Go through the entries and set each one down exactly.

(Entries taken from a collection)
——

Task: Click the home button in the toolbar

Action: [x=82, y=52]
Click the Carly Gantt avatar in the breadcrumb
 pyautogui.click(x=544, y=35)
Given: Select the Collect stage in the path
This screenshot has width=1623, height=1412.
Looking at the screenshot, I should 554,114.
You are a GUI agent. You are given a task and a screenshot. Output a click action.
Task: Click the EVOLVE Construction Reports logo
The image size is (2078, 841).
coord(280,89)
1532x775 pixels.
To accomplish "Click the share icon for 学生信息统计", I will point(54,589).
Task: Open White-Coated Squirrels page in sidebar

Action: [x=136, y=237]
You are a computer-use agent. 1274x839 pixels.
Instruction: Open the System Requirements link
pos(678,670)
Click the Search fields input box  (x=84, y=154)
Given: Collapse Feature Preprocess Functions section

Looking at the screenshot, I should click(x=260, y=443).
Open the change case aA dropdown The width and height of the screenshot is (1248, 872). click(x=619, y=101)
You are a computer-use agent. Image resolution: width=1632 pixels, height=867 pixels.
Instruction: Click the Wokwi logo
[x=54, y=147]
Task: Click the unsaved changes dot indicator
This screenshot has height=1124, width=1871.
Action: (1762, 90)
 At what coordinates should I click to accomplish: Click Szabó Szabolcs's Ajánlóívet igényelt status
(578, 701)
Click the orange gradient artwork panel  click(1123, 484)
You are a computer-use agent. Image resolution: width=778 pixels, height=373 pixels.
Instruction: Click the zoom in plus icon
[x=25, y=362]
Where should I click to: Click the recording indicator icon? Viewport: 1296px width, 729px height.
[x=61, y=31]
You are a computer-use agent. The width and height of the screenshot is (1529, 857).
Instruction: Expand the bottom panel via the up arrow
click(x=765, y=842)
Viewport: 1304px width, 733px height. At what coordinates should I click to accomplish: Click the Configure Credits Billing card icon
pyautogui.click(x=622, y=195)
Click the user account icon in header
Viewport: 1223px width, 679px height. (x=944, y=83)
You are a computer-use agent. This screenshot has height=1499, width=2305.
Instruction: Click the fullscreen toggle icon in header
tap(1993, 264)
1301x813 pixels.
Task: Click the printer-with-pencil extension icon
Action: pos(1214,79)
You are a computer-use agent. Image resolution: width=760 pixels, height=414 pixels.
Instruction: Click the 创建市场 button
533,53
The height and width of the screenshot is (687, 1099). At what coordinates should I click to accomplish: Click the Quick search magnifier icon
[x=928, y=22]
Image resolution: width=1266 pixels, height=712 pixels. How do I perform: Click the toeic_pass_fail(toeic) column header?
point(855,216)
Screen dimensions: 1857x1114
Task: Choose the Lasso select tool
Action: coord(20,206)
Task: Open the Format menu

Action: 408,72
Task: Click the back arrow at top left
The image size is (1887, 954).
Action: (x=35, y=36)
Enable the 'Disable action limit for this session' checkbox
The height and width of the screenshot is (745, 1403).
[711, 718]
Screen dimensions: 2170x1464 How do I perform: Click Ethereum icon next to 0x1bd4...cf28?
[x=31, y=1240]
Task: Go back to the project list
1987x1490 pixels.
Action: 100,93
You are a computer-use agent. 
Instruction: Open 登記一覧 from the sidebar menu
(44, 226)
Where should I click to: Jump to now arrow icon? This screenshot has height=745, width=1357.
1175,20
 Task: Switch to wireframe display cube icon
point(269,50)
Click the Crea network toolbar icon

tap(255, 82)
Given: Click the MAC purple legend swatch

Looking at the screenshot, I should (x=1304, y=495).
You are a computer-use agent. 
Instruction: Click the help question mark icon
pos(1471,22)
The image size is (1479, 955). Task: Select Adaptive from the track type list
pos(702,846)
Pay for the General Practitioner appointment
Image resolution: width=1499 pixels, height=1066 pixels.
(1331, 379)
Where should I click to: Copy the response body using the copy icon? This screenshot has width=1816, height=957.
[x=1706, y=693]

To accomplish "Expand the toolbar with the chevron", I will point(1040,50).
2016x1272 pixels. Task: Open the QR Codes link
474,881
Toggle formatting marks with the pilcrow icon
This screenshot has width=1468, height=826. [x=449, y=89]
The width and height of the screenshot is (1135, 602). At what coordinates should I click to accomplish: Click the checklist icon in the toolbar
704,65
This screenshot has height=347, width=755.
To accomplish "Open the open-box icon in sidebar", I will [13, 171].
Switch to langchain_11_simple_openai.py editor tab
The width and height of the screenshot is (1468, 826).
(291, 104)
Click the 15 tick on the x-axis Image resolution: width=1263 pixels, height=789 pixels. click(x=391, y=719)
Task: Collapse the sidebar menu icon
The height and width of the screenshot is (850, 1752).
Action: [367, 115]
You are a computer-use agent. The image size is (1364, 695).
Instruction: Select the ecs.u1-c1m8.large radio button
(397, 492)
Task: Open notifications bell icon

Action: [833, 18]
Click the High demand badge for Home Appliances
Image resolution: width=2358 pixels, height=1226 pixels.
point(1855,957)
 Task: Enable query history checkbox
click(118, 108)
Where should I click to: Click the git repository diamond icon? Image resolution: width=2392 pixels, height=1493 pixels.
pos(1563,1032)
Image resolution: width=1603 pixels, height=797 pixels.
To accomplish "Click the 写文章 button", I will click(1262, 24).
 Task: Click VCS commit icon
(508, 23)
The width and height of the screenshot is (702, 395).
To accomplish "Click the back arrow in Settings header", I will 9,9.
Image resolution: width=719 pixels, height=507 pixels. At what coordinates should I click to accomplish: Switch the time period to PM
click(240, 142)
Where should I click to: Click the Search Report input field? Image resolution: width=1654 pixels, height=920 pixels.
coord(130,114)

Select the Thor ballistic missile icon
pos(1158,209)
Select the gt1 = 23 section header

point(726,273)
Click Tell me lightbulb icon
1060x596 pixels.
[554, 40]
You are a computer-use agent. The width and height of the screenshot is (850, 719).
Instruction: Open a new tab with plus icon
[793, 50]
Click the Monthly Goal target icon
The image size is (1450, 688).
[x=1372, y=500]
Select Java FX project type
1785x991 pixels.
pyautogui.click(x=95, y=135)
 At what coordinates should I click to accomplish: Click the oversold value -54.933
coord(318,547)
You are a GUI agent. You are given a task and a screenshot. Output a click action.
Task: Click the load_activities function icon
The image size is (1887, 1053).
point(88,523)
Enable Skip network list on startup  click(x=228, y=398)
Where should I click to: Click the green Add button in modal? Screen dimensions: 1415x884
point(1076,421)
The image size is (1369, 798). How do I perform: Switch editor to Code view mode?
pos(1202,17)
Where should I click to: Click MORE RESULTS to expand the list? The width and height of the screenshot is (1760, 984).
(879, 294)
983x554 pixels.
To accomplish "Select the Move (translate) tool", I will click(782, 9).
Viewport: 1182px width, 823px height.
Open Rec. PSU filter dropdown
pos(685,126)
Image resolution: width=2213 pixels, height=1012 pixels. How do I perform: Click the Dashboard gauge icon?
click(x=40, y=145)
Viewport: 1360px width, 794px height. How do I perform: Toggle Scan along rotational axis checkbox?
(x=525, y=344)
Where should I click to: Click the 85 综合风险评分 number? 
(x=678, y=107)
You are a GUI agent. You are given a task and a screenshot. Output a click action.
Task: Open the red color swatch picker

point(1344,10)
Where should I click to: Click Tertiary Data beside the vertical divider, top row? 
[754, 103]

——

## Final answer
Task: Click the home button in the toolbar

Action: [x=82, y=52]
Click the Carly Gantt avatar in the breadcrumb
 pyautogui.click(x=544, y=35)
Given: Select the Collect stage in the path
This screenshot has width=1623, height=1412.
Looking at the screenshot, I should 554,114.
You are a GUI agent. You are given a task and a screenshot. Output a click action.
Task: Click the EVOLVE Construction Reports logo
The image size is (2078, 841).
coord(280,89)
1532x775 pixels.
To accomplish "Click the share icon for 学生信息统计", I will point(54,589).
Task: Open White-Coated Squirrels page in sidebar

Action: [x=136, y=237]
You are a computer-use agent. 1274x839 pixels.
Instruction: Open the System Requirements link
pos(678,670)
Click the Search fields input box  (x=84, y=154)
Given: Collapse Feature Preprocess Functions section

Looking at the screenshot, I should click(x=260, y=443).
Open the change case aA dropdown The width and height of the screenshot is (1248, 872). click(x=619, y=101)
You are a computer-use agent. Image resolution: width=1632 pixels, height=867 pixels.
Instruction: Click the Wokwi logo
[x=54, y=147]
Task: Click the unsaved changes dot indicator
This screenshot has height=1124, width=1871.
Action: (1762, 90)
 At what coordinates should I click to accomplish: Click Szabó Szabolcs's Ajánlóívet igényelt status
(578, 701)
Click the orange gradient artwork panel  click(1123, 484)
You are a computer-use agent. Image resolution: width=778 pixels, height=373 pixels.
Instruction: Click the zoom in plus icon
[x=25, y=362]
Where should I click to: Click the recording indicator icon? Viewport: 1296px width, 729px height.
[x=61, y=31]
You are a computer-use agent. The width and height of the screenshot is (1529, 857).
Instruction: Expand the bottom panel via the up arrow
click(x=765, y=842)
Viewport: 1304px width, 733px height. At what coordinates should I click to accomplish: Click the Configure Credits Billing card icon
pyautogui.click(x=622, y=195)
Click the user account icon in header
Viewport: 1223px width, 679px height. (x=944, y=83)
You are a computer-use agent. This screenshot has height=1499, width=2305.
Instruction: Click the fullscreen toggle icon in header
tap(1993, 264)
1301x813 pixels.
Task: Click the printer-with-pencil extension icon
Action: pos(1214,79)
You are a computer-use agent. Image resolution: width=760 pixels, height=414 pixels.
Instruction: Click the 创建市场 button
533,53
The height and width of the screenshot is (687, 1099). At what coordinates should I click to accomplish: Click the Quick search magnifier icon
[x=928, y=22]
Image resolution: width=1266 pixels, height=712 pixels. How do I perform: Click the toeic_pass_fail(toeic) column header?
point(855,216)
Screen dimensions: 1857x1114
Task: Choose the Lasso select tool
Action: coord(20,206)
Task: Open the Format menu

Action: 408,72
Task: Click the back arrow at top left
The image size is (1887, 954).
Action: (x=35, y=36)
Enable the 'Disable action limit for this session' checkbox
The height and width of the screenshot is (745, 1403).
[711, 718]
Screen dimensions: 2170x1464 How do I perform: Click Ethereum icon next to 0x1bd4...cf28?
[x=31, y=1240]
Task: Go back to the project list
1987x1490 pixels.
Action: 100,93
You are a computer-use agent. 
Instruction: Open 登記一覧 from the sidebar menu
(44, 226)
Where should I click to: Jump to now arrow icon? This screenshot has height=745, width=1357.
1175,20
 Task: Switch to wireframe display cube icon
point(269,50)
Click the Crea network toolbar icon

tap(255, 82)
Given: Click the MAC purple legend swatch

Looking at the screenshot, I should (x=1304, y=495).
You are a computer-use agent. 
Instruction: Click the help question mark icon
pos(1471,22)
The image size is (1479, 955). Task: Select Adaptive from the track type list
pos(702,846)
Pay for the General Practitioner appointment
Image resolution: width=1499 pixels, height=1066 pixels.
(1331, 379)
Where should I click to: Copy the response body using the copy icon? This screenshot has width=1816, height=957.
[x=1706, y=693]

To accomplish "Expand the toolbar with the chevron", I will point(1040,50).
2016x1272 pixels. Task: Open the QR Codes link
474,881
Toggle formatting marks with the pilcrow icon
This screenshot has width=1468, height=826. [x=449, y=89]
The width and height of the screenshot is (1135, 602). At what coordinates should I click to accomplish: Click the checklist icon in the toolbar
704,65
This screenshot has height=347, width=755.
To accomplish "Open the open-box icon in sidebar", I will [13, 171].
Switch to langchain_11_simple_openai.py editor tab
The width and height of the screenshot is (1468, 826).
(291, 104)
Click the 15 tick on the x-axis Image resolution: width=1263 pixels, height=789 pixels. click(x=391, y=719)
Task: Collapse the sidebar menu icon
The height and width of the screenshot is (850, 1752).
Action: [367, 115]
You are a computer-use agent. The image size is (1364, 695).
Instruction: Select the ecs.u1-c1m8.large radio button
(397, 492)
Task: Open notifications bell icon

Action: [833, 18]
Click the High demand badge for Home Appliances
Image resolution: width=2358 pixels, height=1226 pixels.
point(1855,957)
 Task: Enable query history checkbox
click(118, 108)
Where should I click to: Click the git repository diamond icon? Image resolution: width=2392 pixels, height=1493 pixels.
pos(1563,1032)
Image resolution: width=1603 pixels, height=797 pixels.
To accomplish "Click the 写文章 button", I will click(1262, 24).
 Task: Click VCS commit icon
(508, 23)
The width and height of the screenshot is (702, 395).
To accomplish "Click the back arrow in Settings header", I will 9,9.
Image resolution: width=719 pixels, height=507 pixels. At what coordinates should I click to accomplish: Switch the time period to PM
click(240, 142)
Where should I click to: Click the Search Report input field? Image resolution: width=1654 pixels, height=920 pixels.
coord(130,114)

Select the Thor ballistic missile icon
pos(1158,209)
Select the gt1 = 23 section header

point(726,273)
Click Tell me lightbulb icon
1060x596 pixels.
[554, 40]
You are a computer-use agent. The width and height of the screenshot is (850, 719).
Instruction: Open a new tab with plus icon
[793, 50]
Click the Monthly Goal target icon
The image size is (1450, 688).
[x=1372, y=500]
Select Java FX project type
1785x991 pixels.
pyautogui.click(x=95, y=135)
 At what coordinates should I click to accomplish: Click the oversold value -54.933
coord(318,547)
You are a GUI agent. You are given a task and a screenshot. Output a click action.
Task: Click the load_activities function icon
The image size is (1887, 1053).
point(88,523)
Enable Skip network list on startup  click(x=228, y=398)
Where should I click to: Click the green Add button in modal? Screen dimensions: 1415x884
point(1076,421)
The image size is (1369, 798). How do I perform: Switch editor to Code view mode?
pos(1202,17)
Where should I click to: Click MORE RESULTS to expand the list? The width and height of the screenshot is (1760, 984).
(879, 294)
983x554 pixels.
To accomplish "Select the Move (translate) tool", I will click(782, 9).
Viewport: 1182px width, 823px height.
Open Rec. PSU filter dropdown
pos(685,126)
Image resolution: width=2213 pixels, height=1012 pixels. How do I perform: Click the Dashboard gauge icon?
click(x=40, y=145)
Viewport: 1360px width, 794px height. How do I perform: Toggle Scan along rotational axis checkbox?
(x=525, y=344)
Where should I click to: Click the 85 综合风险评分 number? 
(x=678, y=107)
You are a GUI agent. You are given a task and a screenshot. Output a click action.
Task: Open the red color swatch picker

point(1344,10)
Where should I click to: Click Tertiary Data beside the vertical divider, top row? 
[754, 103]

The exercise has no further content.